The Paltel statement says, "We have lost three technicians in the attacks, several technicians were injured during their efforts to repair some technical damage, numerous switchboards, mobile masts, and transmission alternatives have been totally damaged and destroyed in air raids and the ground attack.''
Now, Australia does indeed have some residents and citizens of Palestinian origin with family and friends in Gaza, but they are comparatively few in number and easily identifiable on Telstra's records by virtue of their names and calling histories.
Given that, one might then have thought that Telstra would have worked quietly behind the scenes to permit these people to make free calls without all the attendant publicity bally-hoo and then perhaps mention the initiative more or less in passing and not make a big PR deal of it all.
Some hope.

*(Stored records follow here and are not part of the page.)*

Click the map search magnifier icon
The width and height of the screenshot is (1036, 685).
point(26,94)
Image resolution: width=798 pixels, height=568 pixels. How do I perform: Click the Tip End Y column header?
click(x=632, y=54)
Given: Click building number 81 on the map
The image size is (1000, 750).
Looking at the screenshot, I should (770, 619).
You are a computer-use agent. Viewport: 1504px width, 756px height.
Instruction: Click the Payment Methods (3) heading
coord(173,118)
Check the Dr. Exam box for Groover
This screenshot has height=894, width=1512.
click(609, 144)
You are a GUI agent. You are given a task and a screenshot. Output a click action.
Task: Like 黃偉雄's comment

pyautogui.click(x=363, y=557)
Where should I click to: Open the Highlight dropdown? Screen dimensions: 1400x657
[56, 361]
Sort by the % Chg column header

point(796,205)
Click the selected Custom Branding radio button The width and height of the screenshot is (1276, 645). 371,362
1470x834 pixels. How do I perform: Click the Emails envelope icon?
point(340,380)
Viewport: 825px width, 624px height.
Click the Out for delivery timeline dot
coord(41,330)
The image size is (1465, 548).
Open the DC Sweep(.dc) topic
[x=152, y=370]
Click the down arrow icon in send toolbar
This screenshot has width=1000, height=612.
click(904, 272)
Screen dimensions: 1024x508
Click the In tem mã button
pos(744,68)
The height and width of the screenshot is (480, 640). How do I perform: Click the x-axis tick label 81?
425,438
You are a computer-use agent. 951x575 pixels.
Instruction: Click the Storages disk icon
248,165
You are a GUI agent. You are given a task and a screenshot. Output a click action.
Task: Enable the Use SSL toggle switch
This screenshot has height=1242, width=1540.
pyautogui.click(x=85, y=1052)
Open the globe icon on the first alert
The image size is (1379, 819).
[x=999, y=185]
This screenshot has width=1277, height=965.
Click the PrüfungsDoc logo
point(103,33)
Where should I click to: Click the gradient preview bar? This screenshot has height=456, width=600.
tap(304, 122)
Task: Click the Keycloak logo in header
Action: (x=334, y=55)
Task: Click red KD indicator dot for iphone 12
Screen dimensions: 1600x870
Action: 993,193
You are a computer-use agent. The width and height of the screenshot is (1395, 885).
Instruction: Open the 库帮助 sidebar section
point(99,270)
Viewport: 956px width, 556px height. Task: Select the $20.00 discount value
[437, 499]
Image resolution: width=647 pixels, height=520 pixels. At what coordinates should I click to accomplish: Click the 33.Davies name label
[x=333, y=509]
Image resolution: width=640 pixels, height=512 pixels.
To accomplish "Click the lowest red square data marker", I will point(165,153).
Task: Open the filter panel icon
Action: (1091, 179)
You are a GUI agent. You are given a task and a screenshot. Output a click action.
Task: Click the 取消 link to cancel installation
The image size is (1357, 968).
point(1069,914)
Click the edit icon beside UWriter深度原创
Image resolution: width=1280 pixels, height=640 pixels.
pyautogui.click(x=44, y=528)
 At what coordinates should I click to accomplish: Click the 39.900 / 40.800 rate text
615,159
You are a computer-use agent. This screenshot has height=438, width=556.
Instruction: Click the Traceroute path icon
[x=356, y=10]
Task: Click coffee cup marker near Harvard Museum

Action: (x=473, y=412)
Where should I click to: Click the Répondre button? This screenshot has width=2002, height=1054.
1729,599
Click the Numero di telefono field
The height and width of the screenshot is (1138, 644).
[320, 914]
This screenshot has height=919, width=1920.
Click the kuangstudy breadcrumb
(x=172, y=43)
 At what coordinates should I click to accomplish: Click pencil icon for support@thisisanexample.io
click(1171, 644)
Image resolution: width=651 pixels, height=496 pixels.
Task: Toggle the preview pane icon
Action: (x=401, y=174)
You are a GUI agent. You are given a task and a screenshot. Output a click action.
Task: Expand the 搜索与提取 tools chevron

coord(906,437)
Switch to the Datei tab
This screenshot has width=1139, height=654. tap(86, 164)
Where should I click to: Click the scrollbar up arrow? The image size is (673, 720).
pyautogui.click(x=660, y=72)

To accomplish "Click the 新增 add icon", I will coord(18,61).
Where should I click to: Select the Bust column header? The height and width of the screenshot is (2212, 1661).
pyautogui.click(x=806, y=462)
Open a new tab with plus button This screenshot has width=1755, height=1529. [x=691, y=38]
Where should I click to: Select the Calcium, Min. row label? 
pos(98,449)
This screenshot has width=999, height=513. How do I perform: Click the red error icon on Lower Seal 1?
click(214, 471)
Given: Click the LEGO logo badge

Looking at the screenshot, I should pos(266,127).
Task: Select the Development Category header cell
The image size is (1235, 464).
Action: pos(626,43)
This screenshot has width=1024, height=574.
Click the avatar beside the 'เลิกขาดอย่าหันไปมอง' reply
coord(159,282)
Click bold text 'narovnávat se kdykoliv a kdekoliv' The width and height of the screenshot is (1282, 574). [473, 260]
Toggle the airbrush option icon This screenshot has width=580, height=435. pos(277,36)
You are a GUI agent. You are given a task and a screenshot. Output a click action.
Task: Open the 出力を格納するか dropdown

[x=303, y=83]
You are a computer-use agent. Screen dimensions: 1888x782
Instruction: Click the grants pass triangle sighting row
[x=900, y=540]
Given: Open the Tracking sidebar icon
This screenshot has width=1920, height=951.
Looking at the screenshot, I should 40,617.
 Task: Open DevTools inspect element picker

The press release accompanying the announcement is couched in terms to ensure maximum media exposure and the result has been the absolute polarisarion of Australian opinion in regard to their incumbent carrier and its senior management.
Those seeing the "assistance package" as a little more than a misguided PR stunt are now pressing Telstra to provide free calls to subscribers who have friends and family in those parts of Israel where Hamas rockets are landing amongst the civilian population whilst media pundits point out that the carrier has now created a precedent and that Telstra customers having friends or family in any far-flung corner of the world that might be affected by war or civil insurrection should make their case for free phone calls directly to Mr. Trujillo.
And, those Telsta subscribers that do wish to take advantage of Telstra's largesse should read the small print as the offer isn't open for long. The free calls period begins tomorrow, Wednesday, January 7, 2009 at noon AEST and ends at noon on Thursday, January 15. It applies only to calls with the 0011 970 8 area code.